ERK, STAT3, and Akt inhibitor prevent PEDF-induced C₂C₁₂ cell proliferation. Inhibitor treatments are described in the legend of Fig. 5C and were followed by PEDF treatment for a further 24 h. A: cell proliferation was determined by BrdU labeling for 6 h as described in the legend of Fig. 4. **P < 0.005 vs. PEDF-treated cells. B: Western blot analysis of the expression of cyclin D1 in C₂C₁₂ cells treated as described above. Representative blots and densitometric analysis with the SD from three independent experiments are shown. *P < 0.01 vs. solvent-treated cells. **P < 0.05 vs. PEDF-treated cells.

Fig. 7.

PSP induces proliferation of Pax7-positive satellite cells in vitro.

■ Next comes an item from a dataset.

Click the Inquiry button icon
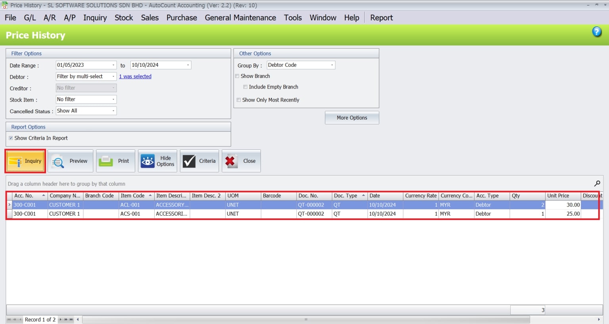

Myofibers and associated satellite cells were isolated from rat EDL muscle and incubated for 24 h with low-serum medium supplemented with 50 nM 20-mer and 10 μM BrdU and 1 μM of the inhibitors indicated, as described in materials and methods. Satellite cells (Pax7) and BrdU were detected by immunofluorescence microscopy. A: representative image from three independent experiments is shown. B: 20 randomly selected fields in each treatment were photographed, and the percentage of BrdU- and Pax7-double positive cells/total Pax7-positive cells was calculated. *P < 0.001 vs. untreated cells. **P < 0.005 vs. 20-mer-treated cells.